● **PROBLEM TO SOLVE**
Count the lines in the items below that contain the string "dimensions", matching case exactly. Reply with the number alone.
** BEGIN DATA FOR THIS TASK **
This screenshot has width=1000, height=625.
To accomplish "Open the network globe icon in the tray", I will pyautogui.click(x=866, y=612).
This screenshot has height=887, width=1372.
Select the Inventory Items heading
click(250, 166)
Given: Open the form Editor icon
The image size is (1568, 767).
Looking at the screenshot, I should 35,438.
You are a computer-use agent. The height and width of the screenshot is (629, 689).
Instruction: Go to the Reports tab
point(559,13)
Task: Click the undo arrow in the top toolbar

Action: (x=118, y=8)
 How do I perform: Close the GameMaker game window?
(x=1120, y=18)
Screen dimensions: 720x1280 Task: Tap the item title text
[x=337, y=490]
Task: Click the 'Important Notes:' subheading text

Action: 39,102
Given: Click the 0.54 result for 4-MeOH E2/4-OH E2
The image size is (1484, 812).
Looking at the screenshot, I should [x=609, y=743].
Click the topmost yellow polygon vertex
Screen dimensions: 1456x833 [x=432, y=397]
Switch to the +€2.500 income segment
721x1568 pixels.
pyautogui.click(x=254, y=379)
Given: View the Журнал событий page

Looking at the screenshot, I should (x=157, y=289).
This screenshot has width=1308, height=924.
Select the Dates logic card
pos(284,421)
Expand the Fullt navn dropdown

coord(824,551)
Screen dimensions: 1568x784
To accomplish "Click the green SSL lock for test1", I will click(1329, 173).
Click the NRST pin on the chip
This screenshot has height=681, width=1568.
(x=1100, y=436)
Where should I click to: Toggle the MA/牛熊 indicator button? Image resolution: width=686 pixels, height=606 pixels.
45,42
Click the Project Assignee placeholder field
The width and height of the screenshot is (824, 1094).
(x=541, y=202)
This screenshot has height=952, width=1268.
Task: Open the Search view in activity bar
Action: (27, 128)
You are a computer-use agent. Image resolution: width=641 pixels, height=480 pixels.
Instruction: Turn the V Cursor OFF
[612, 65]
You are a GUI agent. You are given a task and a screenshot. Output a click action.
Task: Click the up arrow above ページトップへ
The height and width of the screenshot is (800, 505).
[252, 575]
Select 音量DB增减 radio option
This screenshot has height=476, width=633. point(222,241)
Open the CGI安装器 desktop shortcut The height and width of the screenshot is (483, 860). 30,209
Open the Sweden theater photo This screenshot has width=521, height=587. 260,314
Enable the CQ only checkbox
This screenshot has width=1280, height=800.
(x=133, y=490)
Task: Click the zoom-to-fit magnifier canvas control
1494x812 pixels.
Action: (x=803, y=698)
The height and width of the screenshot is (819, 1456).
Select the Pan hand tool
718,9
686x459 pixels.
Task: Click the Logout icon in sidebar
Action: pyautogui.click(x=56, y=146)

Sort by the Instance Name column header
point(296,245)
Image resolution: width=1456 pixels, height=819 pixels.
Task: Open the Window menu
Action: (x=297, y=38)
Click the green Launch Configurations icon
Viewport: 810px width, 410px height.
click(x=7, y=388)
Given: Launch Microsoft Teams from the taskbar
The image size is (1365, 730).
** END DATA FOR THIS TASK **
● **FULL RESPONSE**
3